Text shown:
________________________
Miguel de Molinos (baptised 29 June 1628 – 29 December 1696) was a Spanish mystic, the chief representative of the religious revival known as Quietism.

Biography
He was born in 1628 near Muniesa (Teruel), in Aragon, a village around  south of Zaragoza. His birthdate is unknown, but church records indicate he was baptised on 29 June 1628. He moved to Valencia in his youth and undertook religious education with the Jesuits there at the College of St Paul. He was ordained in 1652, and seemingly took his doctorate shortly thereafter at Coimbra. He held a benefice in the church of Santo Tomas and was confessor to a community of nuns.

On 4 June 1662, Molinos was admitted to the local chapter of the School of Christ, a religious brotherhood that would play an important role in his later life in Rome. He seems in these early years in Valencia to have held a number of secondary roles in the chapter's leadership, at least one of which earned him a place on the chapter's governing body.

In July 1663, Molinos was chosen to travel to Rome as procurator of the cause of the beatification of the Venerable Francisco Jerónimo Simón (d. 1612), a secular cleric and beneficer of the parish of St Andrews in Valencia. He left Spain in late 1663; he would not return.

There is almost no specific evidence of Molinos's activities in Rome in 1663–1675. It is known that Molinos was affiliated with the Roman chapter of the School of Christ (and, by 1671 at the latest, had become its leader). He also became well known as a spiritual director – and it was in this role that he gained prominence as the leading advocate of the teaching and practice that would come to be known as Quietism. He was a regular correspondent with Princess Borghese, and counted as an admirer, Cardinal Benedetto Odescalchi, who in 1676 became Pope Innocent XI. He also paid frequent visits to the house of the exiled Christina, Queen of Sweden. He was also in these years working on the case of the Venerable Simón; by 1675, however, Molinos had to admit to his superiors in Valencia that the Congregation of Rites had refused to reconsider the case. Molinos's royal commission and line of credit were revoked, and he was deprived of his official position in the Valencian delegation in Rome.

In the same year, 1675, Molinos published his most famous work, the Spiritual Guide. The initial Spanish edition was quickly followed by an Italian translation entitled Guida spirituale, che disinvolge l'anima e la conduce per l'interior camino all' acquisito della perfetta contemplazione e del ricco tesoro della pace interiore (Spiritual Guide, which releases the soul and conducts it through the interior path to acquire the perfect contemplation and rich treasure of interior peace). The work was published with the usual approval from the ecclesiastical authorities – the book received the imprimatur from the Dominican Raimondo Capizucchi, the pope's own theologian, and the book opened with approbations by clergy of the Trinitarian, Franciscan, Carmelite, Capuchin and Jesuit orders. This was followed soon after in 1675 by a brief Trattato della cotidiana communione (Brief Treatise on Daily Communion), in which Molinos argued that those who wished to receive the Eucharist daily should not be denied by their confessor, so long as they were in a state of grace. Again, this work was approved by the censors of several orders.
________________________
[A series of records]
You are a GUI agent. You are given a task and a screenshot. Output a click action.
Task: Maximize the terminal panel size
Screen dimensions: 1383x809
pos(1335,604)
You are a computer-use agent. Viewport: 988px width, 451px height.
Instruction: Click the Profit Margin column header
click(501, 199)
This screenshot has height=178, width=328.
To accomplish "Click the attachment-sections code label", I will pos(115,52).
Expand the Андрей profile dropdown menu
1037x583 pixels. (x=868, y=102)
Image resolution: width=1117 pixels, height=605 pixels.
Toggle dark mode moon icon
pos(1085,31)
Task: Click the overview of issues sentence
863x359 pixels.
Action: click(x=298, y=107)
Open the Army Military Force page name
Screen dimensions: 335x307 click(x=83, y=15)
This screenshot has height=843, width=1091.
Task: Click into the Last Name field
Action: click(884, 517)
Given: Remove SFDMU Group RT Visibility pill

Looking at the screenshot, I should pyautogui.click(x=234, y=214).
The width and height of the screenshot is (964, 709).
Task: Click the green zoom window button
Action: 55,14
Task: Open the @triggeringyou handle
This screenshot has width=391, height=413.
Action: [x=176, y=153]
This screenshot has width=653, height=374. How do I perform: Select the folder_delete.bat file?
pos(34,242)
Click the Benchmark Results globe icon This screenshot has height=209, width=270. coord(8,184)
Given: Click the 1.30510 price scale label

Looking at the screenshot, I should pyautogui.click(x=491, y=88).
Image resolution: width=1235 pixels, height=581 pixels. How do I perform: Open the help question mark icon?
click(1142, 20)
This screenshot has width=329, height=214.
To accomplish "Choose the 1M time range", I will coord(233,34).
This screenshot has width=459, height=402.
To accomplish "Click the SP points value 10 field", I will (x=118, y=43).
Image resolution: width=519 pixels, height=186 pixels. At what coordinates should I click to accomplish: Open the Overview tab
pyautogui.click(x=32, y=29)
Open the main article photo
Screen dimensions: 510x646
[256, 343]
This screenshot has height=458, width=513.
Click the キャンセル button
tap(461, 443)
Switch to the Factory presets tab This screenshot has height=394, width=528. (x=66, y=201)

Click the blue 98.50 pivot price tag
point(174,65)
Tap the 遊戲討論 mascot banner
________________________
Given instruction:
Please list the religious orders whose clergy wrote the approbations that open the Spiritual Guide, as given in the text about Miguel de Molinos. The material placed after the text stands apart from it.

Solution:
Trinitarian, Franciscan, Carmelite, Capuchin, Jesuit